◆ **PASSAGE TO READ**
** start **
|
The Principal Engineer, Intelligent Operations and Observability plays a principal level technical role within the McCormick Technology Operations Center, providing active leadership during incidents, service degradations, and other operational events affecting the company’s technology environment. This role maintains real time awareness of the operational state across infrastructure, cloud platforms, applications, networks, and end user services, and leads coordinated response efforts to ensure the appropriate teams and service providers are engaged quickly and working with urgency toward restoration.
In parallel, the role serves as the principal technical expert for the company’s observability and operational tooling environment, driving improvements in monitoring, event management, service visibility, and reporting.
This position also acts as a key stakeholder in shaping incident response practices and strengthening operational maturity across the organization through insight, influence, and continuous improvement.
Key Responsibilities
Operational Oversight and Service Restoration
Provides active operational leadership within the McCormick Technology Operations Center during incidents, service degradations, and other events affecting the company’s technology environment. Maintains real time awareness of the operational state across infrastructure, cloud platforms, applications, networks, and end user services, and leads coordinated response efforts to ensure the appropriate teams and service providers are engaged quickly and working with urgency toward restoration. Drives incident response by reinforcing priorities, tracking progress, challenging assumptions, escalating when needed, and helping ensure the right level of visibility, accountability, and stakeholder attention is maintained through recovery and stabilization.
Observability and Operational Tooling
Implements, administers, and continuously improves the operational tooling environment that supports enterprise monitoring, event management, and service visibility. Serves as a principal technical expert across application performance monitoring, infrastructure and systems monitoring, event aggregation, alerting, dashboards, and reporting, ensuring the tool suite delivers meaningful and actionable insight. Partners across infrastructure, cloud, application, and service teams to expand monitoring coverage, improve signal quality, reduce alert noise, and strengthen overall observability and operational decision making.
** end **
◆ **DIRECTIVE 1**
Copy out the rows from the line with "Viewport: 1206px width, 576px height." to the line with "Looking at the screenshot, I should click(485, 1021).", including both of those lines, without changing anything.

◆ **INPUT MATERIAL**
** start **
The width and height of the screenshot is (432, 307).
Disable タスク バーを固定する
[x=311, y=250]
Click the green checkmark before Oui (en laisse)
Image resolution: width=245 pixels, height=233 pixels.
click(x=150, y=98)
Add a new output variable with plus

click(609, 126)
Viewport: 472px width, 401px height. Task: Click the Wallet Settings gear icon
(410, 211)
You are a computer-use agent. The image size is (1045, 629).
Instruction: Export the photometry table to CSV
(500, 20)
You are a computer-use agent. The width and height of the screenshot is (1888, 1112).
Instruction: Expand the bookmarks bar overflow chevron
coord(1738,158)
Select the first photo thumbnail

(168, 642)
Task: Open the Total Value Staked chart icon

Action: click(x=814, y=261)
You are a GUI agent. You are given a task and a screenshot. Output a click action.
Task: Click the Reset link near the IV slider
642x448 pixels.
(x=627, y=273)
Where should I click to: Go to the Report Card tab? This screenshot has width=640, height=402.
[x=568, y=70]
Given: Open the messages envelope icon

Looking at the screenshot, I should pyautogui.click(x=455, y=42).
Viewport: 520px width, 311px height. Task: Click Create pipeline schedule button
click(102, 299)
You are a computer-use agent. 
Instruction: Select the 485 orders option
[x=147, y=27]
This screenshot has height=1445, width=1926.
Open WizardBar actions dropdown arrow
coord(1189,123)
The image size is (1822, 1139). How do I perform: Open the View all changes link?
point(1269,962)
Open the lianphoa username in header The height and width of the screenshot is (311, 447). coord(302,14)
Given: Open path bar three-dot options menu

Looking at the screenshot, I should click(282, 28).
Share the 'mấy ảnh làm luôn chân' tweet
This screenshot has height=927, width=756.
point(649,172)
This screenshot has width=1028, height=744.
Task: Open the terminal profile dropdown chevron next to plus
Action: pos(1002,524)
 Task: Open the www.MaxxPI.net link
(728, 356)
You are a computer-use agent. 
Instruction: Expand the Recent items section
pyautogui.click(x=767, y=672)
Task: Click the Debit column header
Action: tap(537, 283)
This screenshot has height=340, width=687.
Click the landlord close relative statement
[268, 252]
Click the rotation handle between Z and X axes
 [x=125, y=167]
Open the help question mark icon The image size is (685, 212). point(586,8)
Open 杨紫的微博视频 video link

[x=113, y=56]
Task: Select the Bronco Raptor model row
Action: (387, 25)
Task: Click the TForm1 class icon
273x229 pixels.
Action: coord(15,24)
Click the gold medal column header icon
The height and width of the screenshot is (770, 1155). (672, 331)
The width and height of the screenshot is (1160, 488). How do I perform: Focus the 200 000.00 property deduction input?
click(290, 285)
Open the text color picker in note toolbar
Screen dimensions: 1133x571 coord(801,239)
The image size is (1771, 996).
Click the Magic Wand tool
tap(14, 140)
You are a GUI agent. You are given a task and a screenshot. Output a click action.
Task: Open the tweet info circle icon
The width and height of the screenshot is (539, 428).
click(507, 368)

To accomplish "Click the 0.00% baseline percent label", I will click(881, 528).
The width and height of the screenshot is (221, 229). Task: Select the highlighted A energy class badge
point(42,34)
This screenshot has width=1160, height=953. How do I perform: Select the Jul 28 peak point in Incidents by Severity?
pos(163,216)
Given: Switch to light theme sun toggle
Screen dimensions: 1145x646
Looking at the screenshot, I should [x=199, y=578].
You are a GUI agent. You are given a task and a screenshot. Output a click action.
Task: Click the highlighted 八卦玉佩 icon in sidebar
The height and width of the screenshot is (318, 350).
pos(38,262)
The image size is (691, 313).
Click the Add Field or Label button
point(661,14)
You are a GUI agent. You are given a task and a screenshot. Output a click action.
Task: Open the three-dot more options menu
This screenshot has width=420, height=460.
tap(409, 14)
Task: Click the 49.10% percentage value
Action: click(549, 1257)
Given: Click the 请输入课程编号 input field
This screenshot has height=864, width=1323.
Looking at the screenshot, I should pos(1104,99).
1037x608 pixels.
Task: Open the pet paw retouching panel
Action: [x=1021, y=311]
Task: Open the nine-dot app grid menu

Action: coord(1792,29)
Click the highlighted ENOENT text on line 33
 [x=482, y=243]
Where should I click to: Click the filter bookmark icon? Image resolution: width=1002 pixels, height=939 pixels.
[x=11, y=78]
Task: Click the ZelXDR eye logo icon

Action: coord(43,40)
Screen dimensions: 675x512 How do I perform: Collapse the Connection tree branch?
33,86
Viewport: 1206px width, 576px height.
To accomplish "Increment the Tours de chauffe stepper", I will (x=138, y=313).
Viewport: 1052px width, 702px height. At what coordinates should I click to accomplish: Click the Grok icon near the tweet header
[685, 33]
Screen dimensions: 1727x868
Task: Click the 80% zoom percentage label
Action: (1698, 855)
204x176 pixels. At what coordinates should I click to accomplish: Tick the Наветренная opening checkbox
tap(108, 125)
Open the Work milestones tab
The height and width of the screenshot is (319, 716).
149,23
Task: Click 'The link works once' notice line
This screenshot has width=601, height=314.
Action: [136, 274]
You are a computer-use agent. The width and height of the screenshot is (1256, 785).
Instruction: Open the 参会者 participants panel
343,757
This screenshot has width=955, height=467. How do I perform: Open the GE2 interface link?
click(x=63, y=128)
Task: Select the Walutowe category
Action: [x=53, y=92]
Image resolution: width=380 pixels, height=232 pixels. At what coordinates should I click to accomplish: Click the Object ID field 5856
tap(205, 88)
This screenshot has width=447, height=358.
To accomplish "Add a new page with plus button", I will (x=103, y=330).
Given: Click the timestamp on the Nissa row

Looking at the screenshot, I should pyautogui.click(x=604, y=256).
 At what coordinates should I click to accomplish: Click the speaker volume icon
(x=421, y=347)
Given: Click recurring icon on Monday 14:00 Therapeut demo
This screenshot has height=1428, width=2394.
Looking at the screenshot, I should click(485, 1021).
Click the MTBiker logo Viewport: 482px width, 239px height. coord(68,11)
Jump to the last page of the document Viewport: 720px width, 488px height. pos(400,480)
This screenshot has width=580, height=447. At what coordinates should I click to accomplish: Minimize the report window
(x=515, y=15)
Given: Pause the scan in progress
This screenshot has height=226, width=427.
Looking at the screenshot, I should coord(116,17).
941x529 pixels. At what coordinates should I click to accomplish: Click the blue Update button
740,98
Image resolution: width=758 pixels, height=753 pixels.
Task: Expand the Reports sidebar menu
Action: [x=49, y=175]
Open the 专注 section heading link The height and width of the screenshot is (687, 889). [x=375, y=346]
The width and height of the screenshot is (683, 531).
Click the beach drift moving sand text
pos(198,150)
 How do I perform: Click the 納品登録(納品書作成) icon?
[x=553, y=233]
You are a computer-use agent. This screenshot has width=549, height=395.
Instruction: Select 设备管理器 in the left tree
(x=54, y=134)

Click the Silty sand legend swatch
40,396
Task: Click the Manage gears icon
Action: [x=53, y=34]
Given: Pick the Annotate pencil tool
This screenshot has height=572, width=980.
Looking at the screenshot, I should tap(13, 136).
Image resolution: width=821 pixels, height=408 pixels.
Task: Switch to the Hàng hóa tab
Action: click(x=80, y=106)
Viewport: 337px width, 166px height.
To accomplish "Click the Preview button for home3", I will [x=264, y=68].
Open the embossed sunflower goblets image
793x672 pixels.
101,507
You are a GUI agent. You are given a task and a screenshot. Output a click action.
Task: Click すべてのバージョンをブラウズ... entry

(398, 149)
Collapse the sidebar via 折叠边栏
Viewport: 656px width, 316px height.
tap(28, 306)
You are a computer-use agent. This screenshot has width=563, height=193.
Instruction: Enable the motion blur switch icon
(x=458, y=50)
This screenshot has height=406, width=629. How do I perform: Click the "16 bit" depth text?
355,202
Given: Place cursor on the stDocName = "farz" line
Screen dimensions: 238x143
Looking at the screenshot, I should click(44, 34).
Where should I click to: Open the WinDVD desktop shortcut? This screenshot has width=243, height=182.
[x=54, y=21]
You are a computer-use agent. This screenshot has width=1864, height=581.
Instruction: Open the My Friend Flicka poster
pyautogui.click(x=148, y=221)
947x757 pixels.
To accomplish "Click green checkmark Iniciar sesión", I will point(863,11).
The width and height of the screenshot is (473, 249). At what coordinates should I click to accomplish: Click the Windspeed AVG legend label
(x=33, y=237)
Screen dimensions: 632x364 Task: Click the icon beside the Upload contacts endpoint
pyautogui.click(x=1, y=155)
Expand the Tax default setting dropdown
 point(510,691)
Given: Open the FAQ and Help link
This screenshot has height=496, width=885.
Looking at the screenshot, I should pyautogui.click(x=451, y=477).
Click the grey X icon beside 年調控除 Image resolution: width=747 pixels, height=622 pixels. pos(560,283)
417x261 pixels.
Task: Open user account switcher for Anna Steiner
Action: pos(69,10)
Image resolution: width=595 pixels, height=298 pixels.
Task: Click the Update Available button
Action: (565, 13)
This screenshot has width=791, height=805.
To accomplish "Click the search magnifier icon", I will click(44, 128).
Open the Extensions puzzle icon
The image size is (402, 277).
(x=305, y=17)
** end **
◆ **DIRECTIVE 2**
According to the job description, which areas does the role maintain real-time awareness of the operational state across? List them all.

◆ **FULL SOLUTION 1**
Viewport: 1206px width, 576px height.
To accomplish "Increment the Tours de chauffe stepper", I will (x=138, y=313).
Viewport: 1052px width, 702px height. At what coordinates should I click to accomplish: Click the Grok icon near the tweet header
[685, 33]
Screen dimensions: 1727x868
Task: Click the 80% zoom percentage label
Action: (1698, 855)
204x176 pixels. At what coordinates should I click to accomplish: Tick the Наветренная opening checkbox
tap(108, 125)
Open the Work milestones tab
The height and width of the screenshot is (319, 716).
149,23
Task: Click 'The link works once' notice line
This screenshot has width=601, height=314.
Action: [136, 274]
You are a computer-use agent. The width and height of the screenshot is (1256, 785).
Instruction: Open the 参会者 participants panel
343,757
This screenshot has width=955, height=467. How do I perform: Open the GE2 interface link?
click(x=63, y=128)
Task: Select the Walutowe category
Action: [x=53, y=92]
Image resolution: width=380 pixels, height=232 pixels. At what coordinates should I click to accomplish: Click the Object ID field 5856
tap(205, 88)
This screenshot has width=447, height=358.
To accomplish "Add a new page with plus button", I will (x=103, y=330).
Given: Click the timestamp on the Nissa row

Looking at the screenshot, I should pyautogui.click(x=604, y=256).
 At what coordinates should I click to accomplish: Click the speaker volume icon
(x=421, y=347)
Given: Click recurring icon on Monday 14:00 Therapeut demo
This screenshot has height=1428, width=2394.
Looking at the screenshot, I should click(485, 1021).

◆ **FULL SOLUTION 2**
- infrastructure
- cloud platforms
- applications
- networks
- end user services